Using one large monitor is a lot better than using two smaller ones. You have a lot more flexibility than with two; you can split it into two uneven parts, or three different sections more easily. I often have code I'm writing, documentation I'm writing, and documentation I'm reading open, for example. Two things really help:
- Exposé. Switching windows quickly without it is a pain. It isn't needed as much on larger screens though.
- The zoom button working correctly on OS X. I don't ever want a window to take up the entire screen. If I did, I wouldn't bother with a multitasking GUI. I want it to grow to the optimal size to contain the contents.
I am a bit surprised that this comes from Apple, because one area where OS X scales badly in terms of screen size is the menu bar. OPENSTEP managed much better here by having the right mouse button pop up the application menu under the mouse wherever you were, making invoking the menu an O(1) operation (rather than O(n) in terms of screen height on OS X).I am TheRaven on Soylent News
I used to use 2 monitors all the time, I greatly preferred it to
a single large montior for exactly that reason.. also I often
need to use a virtual desktop to configure a server or the like
where anything other than maximised is a massive pain to work with.
However, I've recently switched to a triple monitor setup, and its
far superior to dual monitor. There is a large psychological benefit
to having a single central screen for whatever it is you are meant
to be concentrating on and then having documentation/emails/IM/remote desktops
or low priority tasks switched to the sides.

Records taken from a dataset:

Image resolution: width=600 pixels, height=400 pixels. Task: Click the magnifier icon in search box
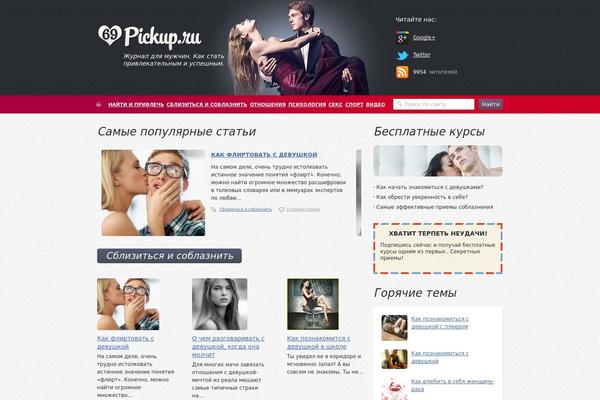(x=399, y=104)
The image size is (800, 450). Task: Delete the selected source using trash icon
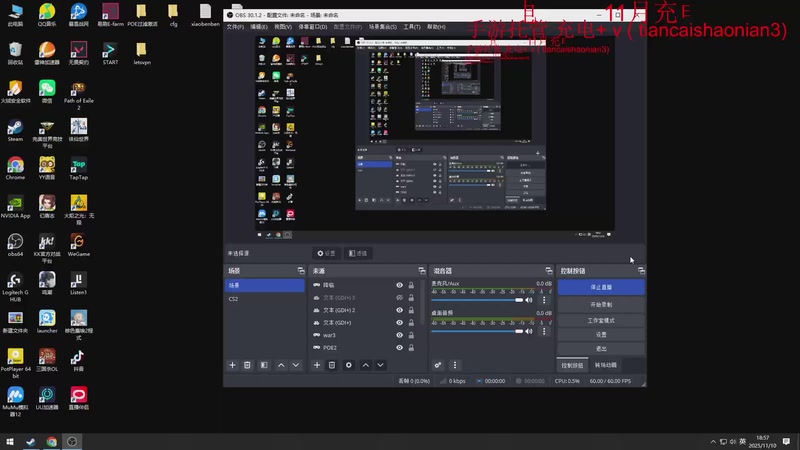click(332, 365)
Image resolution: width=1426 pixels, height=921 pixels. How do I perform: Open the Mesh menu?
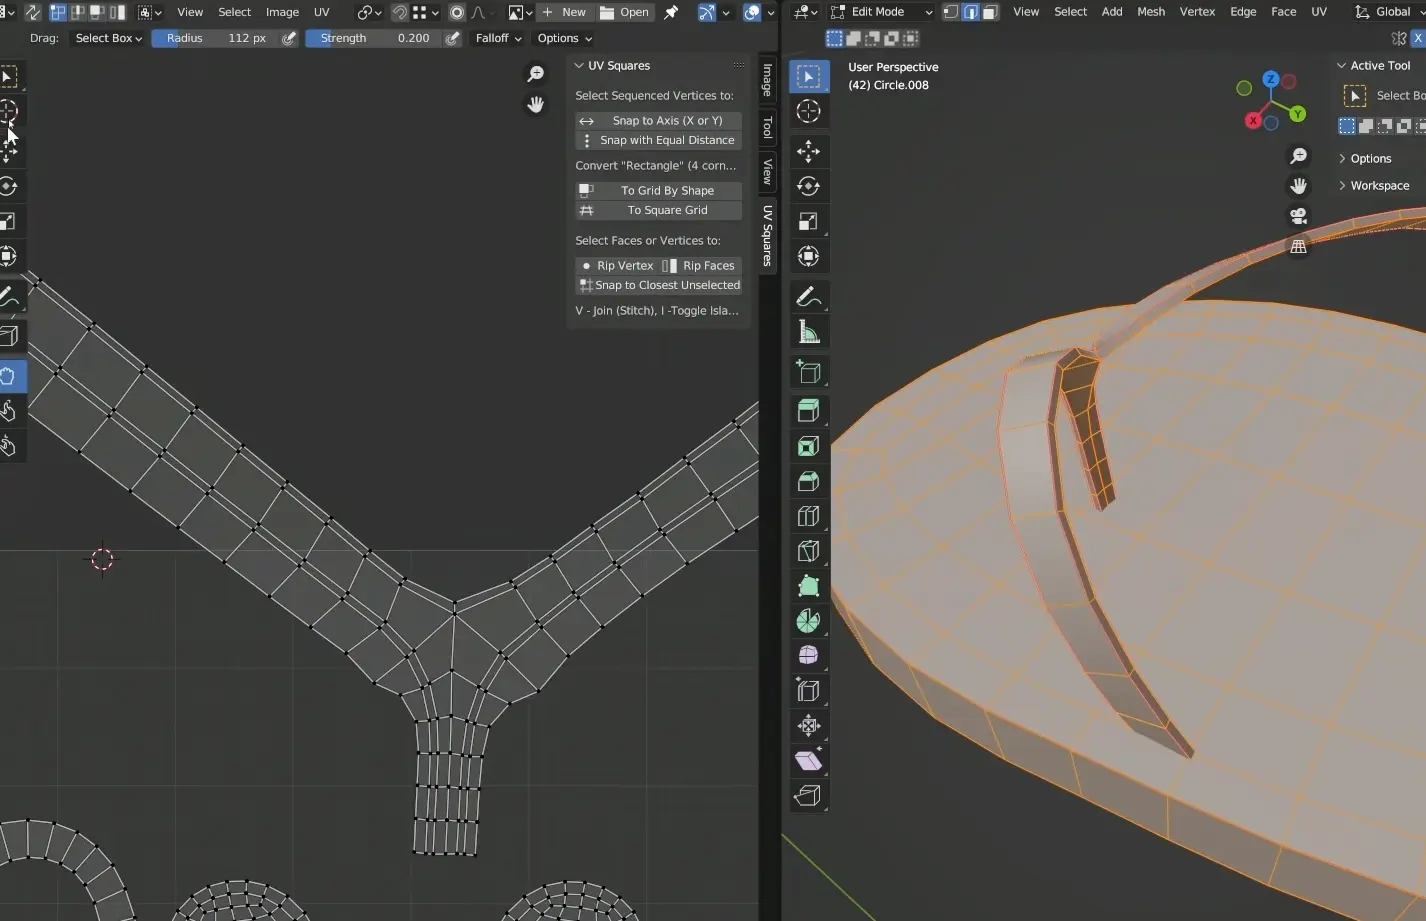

Actions to take:
[1] In the monitor discussion, list everything that the writer with the triple monitor setup moves to the side screens.
[2] Carry on the monitor discussion from its last sentence.
None of the items are needed here.

Your responses:
[1] Documentation, emails, IM, remote desktops, and low priority tasks.

[2]
http://rareformnewmedia.com/
I spend about a hundred hours a month programming an access database for my company. It "HAS TO" have a slick looking front end, which will all know is super easy in Access... I got them to spring for a 20.1 in Monitor and it's great but now I'm beggin for a second so I can have the source code on one screen and the front end on the other. I guarenteed you will all the Alt+Tabbing I have to do, I'll save at least an hour a week. For the little these things cost in the long run, you would have to be pretty Draconian to actuall want to break it down into dollars and sense, it should just be common sense. Common sense also dictates Ronda from the office pool doesn need a 24 inch screen to view e-mail and print reports. A 23 inch will do just fine.....
Well that's nice. I'm sick of hearing about how maximised windows are stupid and useless, and how I just don't understand. People who still say that never seem to imagine this scenario: I'm about to do some programming for a few hours. I don't want to see anything else while I do that, so I'd rather I get to maximise, e.g. Visual Studio and block out everything else. But according to these people, I should not maximise my window, but leave other apps visible so I can drag and drop between them, or just not use the whole screen area because it in some way offends their sensibilities. (Newsflash to these geniuses: you can still drag and drop to other apps from a maximised app - try hovering over the Windows task bar while dragging sometime).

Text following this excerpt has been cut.